Speaking about the strike while answering to charges in court, striker Tim Bettger, the police’s second suspect in their investigation, said: “None of the rules of the world seemed to apply any longer. For what it’s worth, I want to apologize to my family.” In his case, at least, the ending of William Golding’s classic novel Lord of the Flies comes to mind: The boys disperse, stunned and appalled by the mob mentality that drove them to brutal violence. Ten years ago, one of the murdered miners’ sons, Joe Pandev, told the local paper: “I want people to remember what happened and to be embarrassed by it. The way people acted, it was just embarrassing for a community to turn on itself like that. And over what?”

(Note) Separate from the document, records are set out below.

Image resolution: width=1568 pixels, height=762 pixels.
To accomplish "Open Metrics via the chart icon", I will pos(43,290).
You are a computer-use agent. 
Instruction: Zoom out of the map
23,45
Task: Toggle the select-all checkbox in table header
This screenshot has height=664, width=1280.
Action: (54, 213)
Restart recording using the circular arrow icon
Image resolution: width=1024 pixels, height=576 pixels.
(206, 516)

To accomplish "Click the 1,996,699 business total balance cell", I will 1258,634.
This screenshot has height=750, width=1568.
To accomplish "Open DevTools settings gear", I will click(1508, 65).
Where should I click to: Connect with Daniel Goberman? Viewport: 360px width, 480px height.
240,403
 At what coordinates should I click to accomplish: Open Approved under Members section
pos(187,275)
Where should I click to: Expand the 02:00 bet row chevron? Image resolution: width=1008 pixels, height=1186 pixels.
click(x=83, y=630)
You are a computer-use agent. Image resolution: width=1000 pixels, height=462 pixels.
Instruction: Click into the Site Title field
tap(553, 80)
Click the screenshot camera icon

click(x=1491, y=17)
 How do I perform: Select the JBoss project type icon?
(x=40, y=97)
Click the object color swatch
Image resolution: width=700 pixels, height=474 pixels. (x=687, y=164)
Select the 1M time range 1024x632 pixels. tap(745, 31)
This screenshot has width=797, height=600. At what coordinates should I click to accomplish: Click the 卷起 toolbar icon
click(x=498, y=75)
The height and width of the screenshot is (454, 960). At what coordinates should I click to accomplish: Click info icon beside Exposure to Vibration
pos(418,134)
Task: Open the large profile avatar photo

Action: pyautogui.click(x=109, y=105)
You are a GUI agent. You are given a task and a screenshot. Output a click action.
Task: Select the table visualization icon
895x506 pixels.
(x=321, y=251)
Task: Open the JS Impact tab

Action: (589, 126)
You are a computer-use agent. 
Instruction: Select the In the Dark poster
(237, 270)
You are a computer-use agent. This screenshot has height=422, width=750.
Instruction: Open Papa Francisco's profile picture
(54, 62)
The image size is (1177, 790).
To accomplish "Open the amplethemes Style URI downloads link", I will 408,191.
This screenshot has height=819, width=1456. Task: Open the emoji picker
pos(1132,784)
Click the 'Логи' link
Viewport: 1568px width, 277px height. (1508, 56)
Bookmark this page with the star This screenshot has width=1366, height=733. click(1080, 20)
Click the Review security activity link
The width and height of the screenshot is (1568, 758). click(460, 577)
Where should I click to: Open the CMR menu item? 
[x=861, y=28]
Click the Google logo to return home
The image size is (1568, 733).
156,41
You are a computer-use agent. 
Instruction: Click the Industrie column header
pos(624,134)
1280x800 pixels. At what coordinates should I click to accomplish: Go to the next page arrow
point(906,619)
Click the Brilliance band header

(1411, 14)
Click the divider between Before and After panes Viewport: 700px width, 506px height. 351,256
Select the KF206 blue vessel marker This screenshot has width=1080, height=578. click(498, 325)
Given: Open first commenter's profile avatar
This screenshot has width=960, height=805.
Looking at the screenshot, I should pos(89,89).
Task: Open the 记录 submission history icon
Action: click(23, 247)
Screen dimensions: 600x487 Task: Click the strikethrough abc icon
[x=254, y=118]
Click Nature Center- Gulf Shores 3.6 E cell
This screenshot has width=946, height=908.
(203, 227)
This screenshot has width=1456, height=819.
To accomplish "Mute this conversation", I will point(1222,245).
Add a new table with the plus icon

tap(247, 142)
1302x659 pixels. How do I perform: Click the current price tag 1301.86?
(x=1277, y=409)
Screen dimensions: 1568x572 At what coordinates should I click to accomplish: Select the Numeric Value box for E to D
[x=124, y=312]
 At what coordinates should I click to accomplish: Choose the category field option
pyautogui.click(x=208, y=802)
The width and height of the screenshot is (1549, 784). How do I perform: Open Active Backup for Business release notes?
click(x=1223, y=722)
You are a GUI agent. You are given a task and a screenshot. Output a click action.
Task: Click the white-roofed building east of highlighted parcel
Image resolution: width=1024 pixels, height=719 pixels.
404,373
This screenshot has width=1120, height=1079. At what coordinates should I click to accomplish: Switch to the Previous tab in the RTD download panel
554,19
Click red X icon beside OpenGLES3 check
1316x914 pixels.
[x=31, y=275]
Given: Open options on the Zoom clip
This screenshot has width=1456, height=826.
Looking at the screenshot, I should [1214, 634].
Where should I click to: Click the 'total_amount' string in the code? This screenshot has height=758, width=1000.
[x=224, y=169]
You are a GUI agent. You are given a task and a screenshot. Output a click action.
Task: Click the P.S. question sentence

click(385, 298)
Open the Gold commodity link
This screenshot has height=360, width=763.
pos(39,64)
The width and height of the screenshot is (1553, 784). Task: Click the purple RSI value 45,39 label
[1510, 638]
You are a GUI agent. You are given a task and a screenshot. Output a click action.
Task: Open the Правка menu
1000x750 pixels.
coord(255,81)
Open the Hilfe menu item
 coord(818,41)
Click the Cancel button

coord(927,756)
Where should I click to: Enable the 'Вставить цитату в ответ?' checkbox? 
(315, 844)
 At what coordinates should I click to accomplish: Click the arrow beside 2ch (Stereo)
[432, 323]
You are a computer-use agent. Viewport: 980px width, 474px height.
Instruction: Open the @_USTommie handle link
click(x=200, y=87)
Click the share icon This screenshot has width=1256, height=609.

Not long after the strike, Royal Oak went bankrupt and walked away from Giant, saddling taxpayers with a $500-million cleanup bill. Above ground, the site is a mix of rickety wooden structures and sci-fi steel spires that shoot up from the rock. Below ground, a quarter-million tons of deadly arsenic fester in vast chambers. The government says in another decade, by the 30th anniversary of the murders, remediation will be complete. The mine will be clean, at least on the surface. But the waste underground, they say, will have to be monitored “in perpetuity.” Deep down, things won’t go away.
Editor’s note: More than 10 strikers were approached to be interviewed for this story, including Roger Warren. All of them declined.